Foi ouvindo música clássica que Ivo Abrahão Nesralla comandou uma equipe de cerca de 20 pessoas no primeiro transplante de coração feito no Rio Grande do Sul. O cirurgião cardiovascular — que faleceu nesta quarta-feira (16), aos 82 anos — tinha a trilha sonora como hábito nas cirurgias no Instituto de Cardiologia, e naquele 2 de junho de 1984 não foi diferente.
Como atesta o doutor Renato Kalil, Nesralla aparentava tranquilidade. A operação durou entre quatro e cinco horas.
— Estávamos todos admirados da coragem do doutor Nesralla, e também da coragem do paciente, de se submeter a uma primeira cirurgia deste porte — acrescenta o cirurgião, que compunha a equipe.

SEÇÃO DE DADOS:
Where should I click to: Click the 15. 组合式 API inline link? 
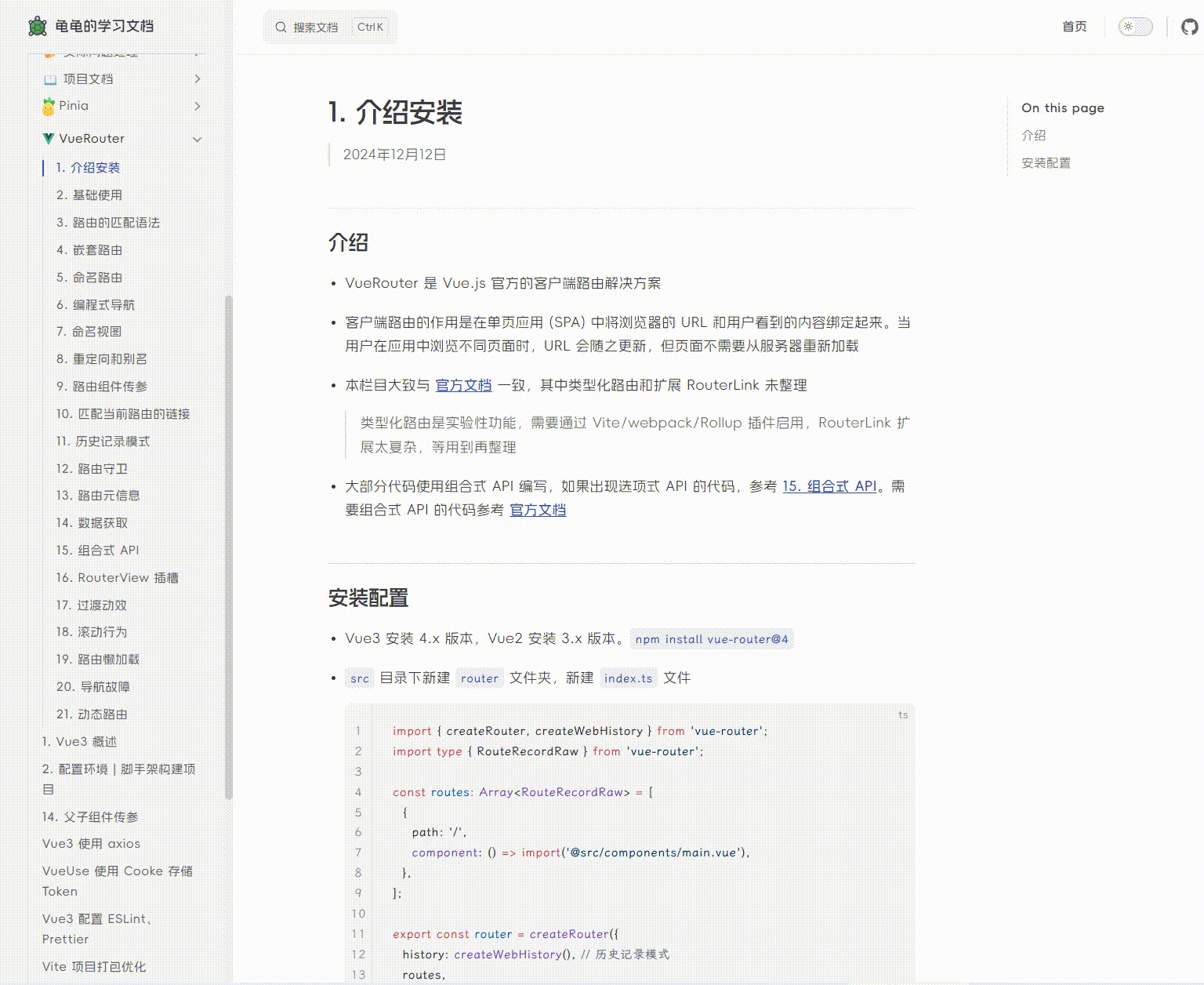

APLICAÇÃO DA LEITURA:
(1) Responda sobre o texto do primeiro transplante de coração no Rio Grande do Sul:
(a) Em que data foi feito o transplante?
(b) Quanto tempo durou a operação?
(c) Segundo o doutor Renato Kalil, de quem a equipe admirava a coragem?
(2) Reescreva o trecho do texto sobre o primeiro transplante de coração no Rio Grande do Sul de "Como atesta o" até "compunha a equipe.", inclusive, substituindo "paciente" por "enfermo".
(3) Continue a notícia sobre o primeiro transplante de coração no Rio Grande do Sul a partir do ponto em que ela termina.
As linhas são um material independente do texto.

RESPOSTAS POR ITEM:
(1)
(a) Em 2 de junho de 1984.
(b) Entre quatro e cinco horas.
(c) Do doutor Nesralla e do paciente.

(2)
Como atesta o doutor Renato Kalil, Nesralla aparentava tranquilidade. A operação durou entre quatro e cinco horas.
— Estávamos todos admirados da coragem do doutor Nesralla, e também da coragem do enfermo, de se submeter a uma primeira cirurgia deste porte — acrescenta o cirurgião, que compunha a equipe.

(3)
E foi assim que o médico gaúcho retomou esse tipo de cirurgia no Brasil. Tinham sido realizados apenas três transplantes de coração no país até então, em São Paulo, mais de 10 anos antes. Houve uma pausa no procedimento em razão de problemas da rejeição do órgão.
Com a descoberta de uma droga, chamada cyclosporina, para combater a rejeição, Nesralla estava entusiasmado para aplicar as técnicas que aprendera na Universidade de Stanford, na Califórnia, com o pioneiro dos transplantes, o doutor Norman Schumway.
Longe ainda de haver o Sistema Nacional de Transplantes, era a equipe do Instituto de Cardiologia que precisava correr atrás de um doador. O cirurgião cardiovascular Paulo Prates, hoje com 80 anos, lembra que o próprio Nesralla conversou com a família de um jovem de 22 anos que teve diagnosticada a morte cerebral após um acidente de moto. Foi um dos momentos mais estressantes, relata, mas a família acabou autorizando a doação do coração.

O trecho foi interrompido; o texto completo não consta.